Repeat word for word the stretch of the listing from the line containing "The height and width of the screenshot is (668, 1177)." through the line containing "Task: Click the dark", leaving out the pictures.

Input records:
┄┄┄┄┄┄┄┄┄┄┄┄┄┄┄┄┄┄┄┄

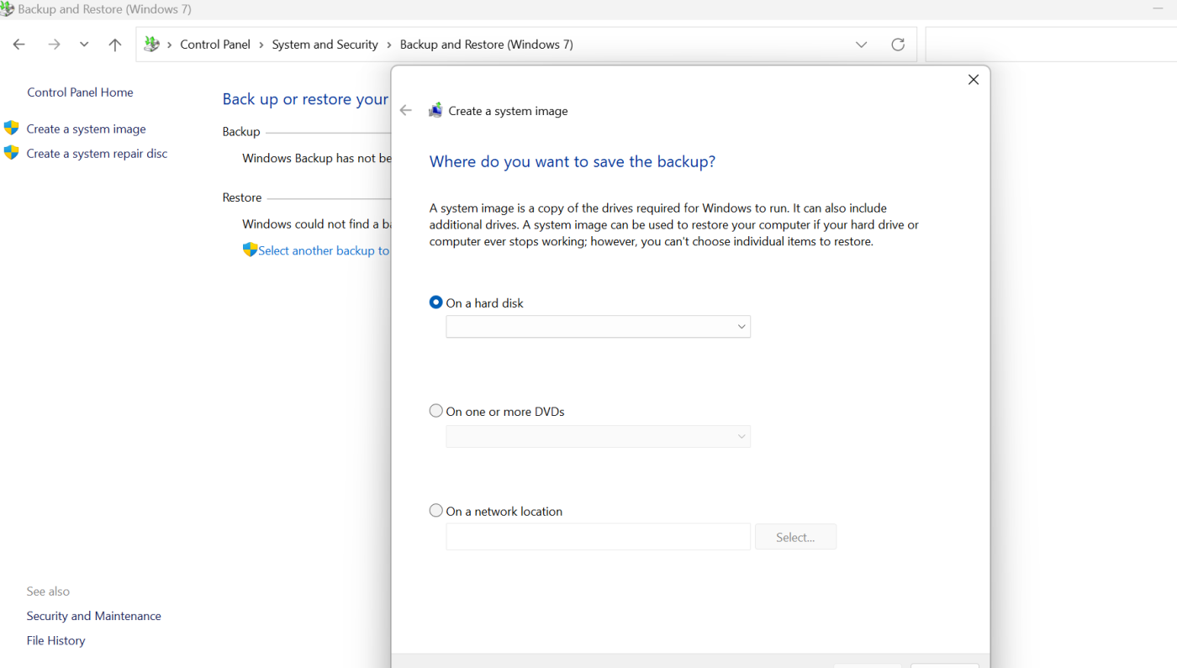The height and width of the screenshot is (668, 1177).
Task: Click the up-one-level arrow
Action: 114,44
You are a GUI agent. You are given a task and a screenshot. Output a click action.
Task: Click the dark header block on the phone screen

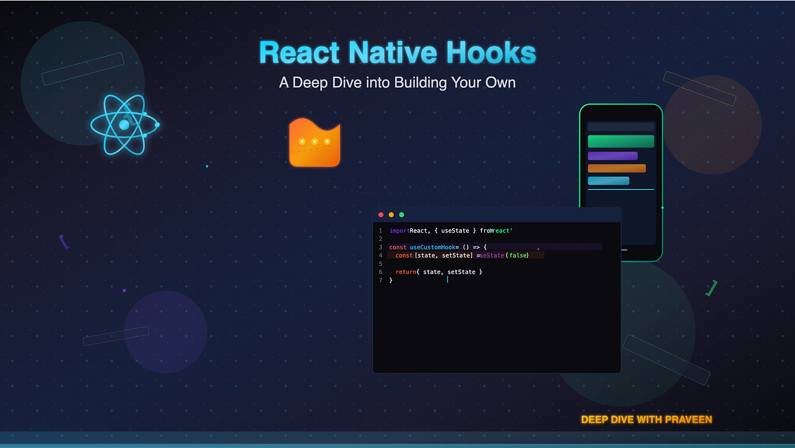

┄┄┄┄┄┄┄┄┄┄┄┄┄┄┄┄┄┄┄┄

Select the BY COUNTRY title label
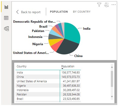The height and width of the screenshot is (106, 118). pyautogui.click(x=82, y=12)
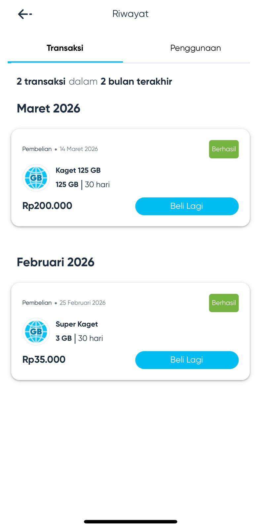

┄┄┄┄┄┄┄┄┄┄┄┄┄┄┄┄┄┄┄┄

The solution:
The height and width of the screenshot is (668, 1177).
Task: Click the up-one-level arrow
Action: 114,44
You are a GUI agent. You are given a task and a screenshot. Output a click action.
Task: Click the dark header block on the phone screen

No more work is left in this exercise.